From 4fe8ea5bba4bd505b5bd35395c68799771b0bd7d Mon Sep 17 00:00:00 2001
From: Ryan Harrison <rharrison@chromium.org>
Date: Wed, 20 Sep 2017 11:48:58 -0400
Subject: Add in missed parse recursion depth checks

Some of the calls in CXFA_FMParser on the prase recursion had been
missed when adding in the parse depth limiting logic.
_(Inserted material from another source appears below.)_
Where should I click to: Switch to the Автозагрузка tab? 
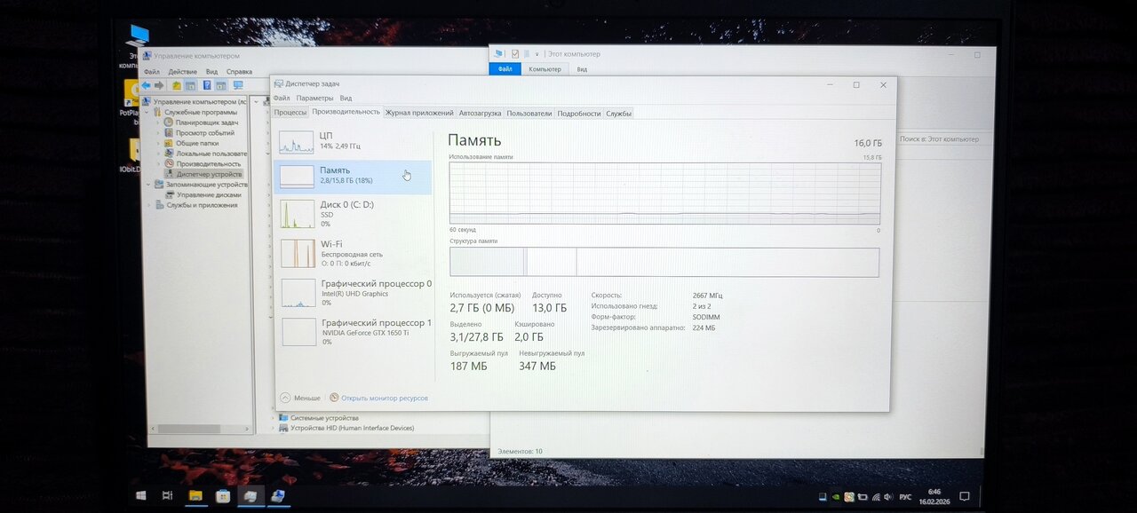pos(480,113)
The fuzzers
found them.

BUG=chromium:759295

Change-Id: Iad54beb356c4c555908797d4b58a42549c006e9e
Reviewed-on: https://pdfium-review.googlesource.com/14510
Reviewed-by: dsinclair <dsinclair@chromium.org>
Commit-Queue: Ryan Harrison <rharrison@chromium.org>
---
 xfa/fxfa/fm2js/cxfa_fmparser.cpp | 20 ++++++++++++++++++++
 1 file changed, 20 insertions(+)

diff --git a/xfa/fxfa/fm2js/cxfa_fmparser.cpp b/xfa/fxfa/fm2js/cxfa_fmparser.cpp
index 16538503de..dde994318c 100644
--- a/xfa/fxfa/fm2js/cxfa_fmparser.cpp
+++ b/xfa/fxfa/fm2js/cxfa_fmparser.cpp
@@ -661,6 +661,10 @@ CXFA_FMParser::ParsePrimaryExpression() {
 
 std::unique_ptr<CXFA_FMSimpleExpression> CXFA_FMParser::ParsePostExpression(
     std::unique_ptr<CXFA_FMSimpleExpression> expr) {
+  CFX_AutoRestorer<unsigned long> restorer(&m_parse_depth);
+  if (HasError() || !IncrementParseDepthAndCheck())
+    return nullptr;
+
   if (HasError())
     return nullptr;
 
@@ -933,6 +937,10 @@ std::unique_ptr<CXFA_FMSimpleExpression> CXFA_FMParser::ParseParenExpression() {
 }
 
 std::unique_ptr<CXFA_FMExpression> CXFA_FMParser::ParseBlockExpression() {
+  CFX_AutoRestorer<unsigned long> restorer(&m_parse_depth);
+  if (HasError() || !IncrementParseDepthAndCheck())
+    return nullptr;
+
   if (HasError())
     return nullptr;
 
@@ -1065,6 +1073,10 @@ std::unique_ptr<CXFA_FMExpression> CXFA_FMParser::ParseWhileExpression() {
 
 std::unique_ptr<CXFA_FMSimpleExpression>
 CXFA_FMParser::ParseSubassignmentInForExpression() {
+  CFX_AutoRestorer<unsigned long> restorer(&m_parse_depth);
+  if (HasError() || !IncrementParseDepthAndCheck())
+    return nullptr;
+
   if (HasError())
     return nullptr;
 
@@ -1148,6 +1160,10 @@ std::unique_ptr<CXFA_FMExpression> CXFA_FMParser::ParseForExpression() {
 }
 
 std::unique_ptr<CXFA_FMExpression> CXFA_FMParser::ParseForeachExpression() {
+  CFX_AutoRestorer<unsigned long> restorer(&m_parse_depth);
+  if (HasError() || !IncrementParseDepthAndCheck())
+    return nullptr;
+
   if (HasError())
     return nullptr;
 
@@ -1193,6 +1209,10 @@ std::unique_ptr<CXFA_FMExpression> CXFA_FMParser::ParseForeachExpression() {
 }
 
 std::unique_ptr<CXFA_FMExpression> CXFA_FMParser::ParseDoExpression() {
+  CFX_AutoRestorer<unsigned long> restorer(&m_parse_depth);
+  if (HasError() || !IncrementParseDepthAndCheck())
+    return nullptr;
+
   if (HasError())
     return nullptr;
 
-- 
cgit v1.2.3